In the column about school cancellations, copy everything from "You know the" down to "may then follow." word for word.

Start of Selected text

Cook: The wheels on the bus

photo David Cook

The phone rang as I was crossing the street. A very driveable, ice-free street, I might add.

"Good afternoon parents. This is an official message from the Hamilton County Department of Education," the voice said. "Due to icy roads and parking lot conditions and safety concerns ... "

You know the rest.

For the fourth straight day, Hamilton County schools have been canceled. It started Tuesday when the meanest half-inch of snow ever to fall in Chattanooga turned the city into a hot mess.

Wednesday was still icy. But Thursday? There was more ice in my nightcap than on the streets.

And today? It's supposed to be partly cloudy and 50.

Due to icy roads and parking lot conditions ...

It must be the buses.

School bus drivers are like the movie mafia don stroking the white cat in the armchair; they call the shots. We cancel school -- like today -- not on behalf of car drivers, but for buses, fearing they might carom into back-road ditches where the sun doesn't shine, and fearing the liability that may then follow.

End of Selected text
Start of Supplied material

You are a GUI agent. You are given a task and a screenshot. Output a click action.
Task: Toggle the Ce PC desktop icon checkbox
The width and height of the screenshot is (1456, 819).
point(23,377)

End of Supplied material

Answer to the exercise:
You know the rest.

For the fourth straight day, Hamilton County schools have been canceled. It started Tuesday when the meanest half-inch of snow ever to fall in Chattanooga turned the city into a hot mess.

Wednesday was still icy. But Thursday? There was more ice in my nightcap than on the streets.

And today? It's supposed to be partly cloudy and 50.

Due to icy roads and parking lot conditions ...

It must be the buses.

School bus drivers are like the movie mafia don stroking the white cat in the armchair; they call the shots. We cancel school -- like today -- not on behalf of car drivers, but for buses, fearing they might carom into back-road ditches where the sun doesn't shine, and fearing the liability that may then follow.